Raw input data was taken from the "Human Activity Recognition Using Smartphones Dataset Version 1.0" project of the UCI Machine Learning Repository. The zip archive of the data was available at the following URL for this assignment:
https://d396qusza40orc.cloudfront.net/getdata%2Fprojectfiles%2FUCI%20HAR%20Dataset.zip
Experiments have been carried out with a group of 30 volunteers within an age bracket of 19-48 years. Each person performed six activities (WALKING, WALKING_UPSTAIRS, WALKING_DOWNSTAIRS, SITTING, STANDING, LAYING) wearing a smartphone (Samsung Galaxy S II) on the waist. Using its embedded accelerometer and gyroscope, 3-axial linear acceleration and 3-axial angular velocity were captured at a constant rate of 50Hz. The sensor acceleration signals were separated by a low-pass filter into a body acceleration component and a gravity acceleration component.
Subsequently, the body linear acceleration and angular velocity were derived in time to obtain jerk signals. Also Eucledian norm was applied to the X, Y, and Z signals to calculate the magnitude.
Fast fourier transform was applied to some of the signals to produce the frequency measurements. The output data columns with names ending in "in frequency" denote the frequency measurements.
Mean and standard deviation were calculated for the measurements, and the results are normalized to fall between -1 and 1.
An R script is developed for tidying up the data.
First, the features of interest are identified. These are all the features with 'mean()' or 'std()' in their name.
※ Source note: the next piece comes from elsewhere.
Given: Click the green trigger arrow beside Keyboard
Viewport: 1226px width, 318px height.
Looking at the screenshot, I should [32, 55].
Feature names are tidied up to eliminate the characters '(', ')' and to replace '-' with '_'.
The raw data files are read from the train and test subdirectories, and only the features of interest are selected from them.
The activity code label, and the subject variables are added to the raw test and training data. The activity code variable in raw data is then mapped to activity name.
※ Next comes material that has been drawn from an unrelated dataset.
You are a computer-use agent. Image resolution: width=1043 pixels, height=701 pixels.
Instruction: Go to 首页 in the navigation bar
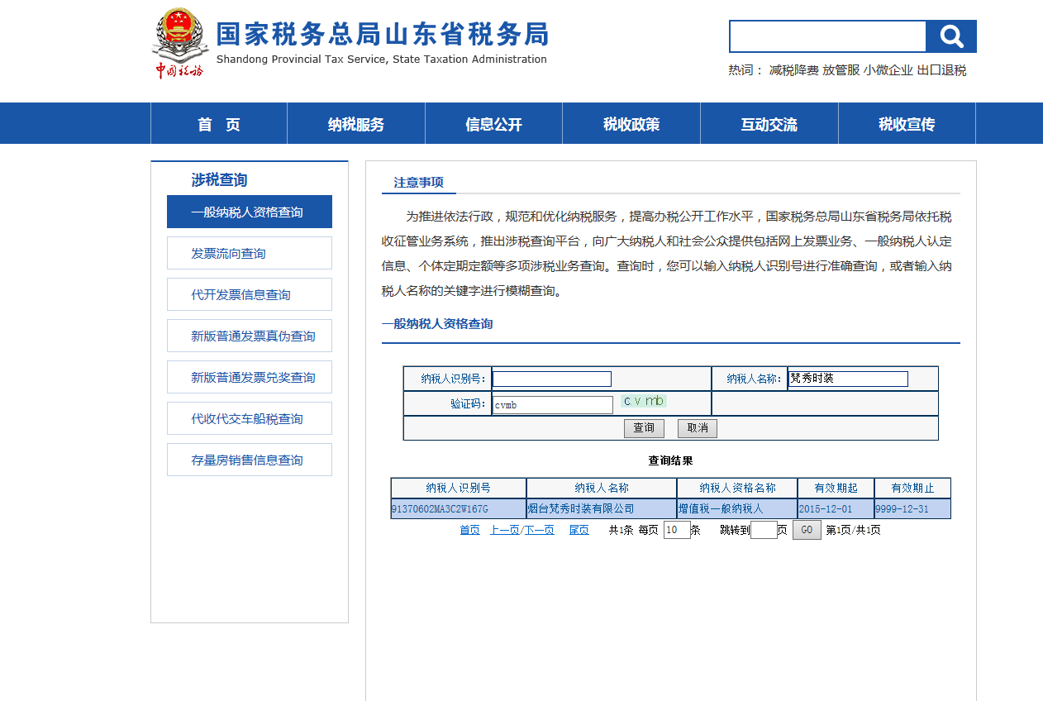pos(219,124)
Training and test data is then combined.
All of the measures are averaged, grouping by activity name and subject. Columns are given new names that are descriptive and meaningful to people. The results are written to the output tidy data file.
- readme.md - this readme file
- codebook.md - a brief description of the tidying process followed by a list of output data columns and their units of measurement
- run_analysis.R - the R code to convert the raw data to tidy output data
Download the zip archive of the original raw data, and unzip it. Place the run_analysis.R script in the root directory of the unzipped archive. Then, bring up RStudio or the R console, change directory to the root directory of the unzipped archive, and run the run_analysis.R file. The output tidy data is produced in the tidyData.txt file in the same directory. You can inspect it by reading it back using read.table() with header=TRUE option.
The script uses the dplyr library.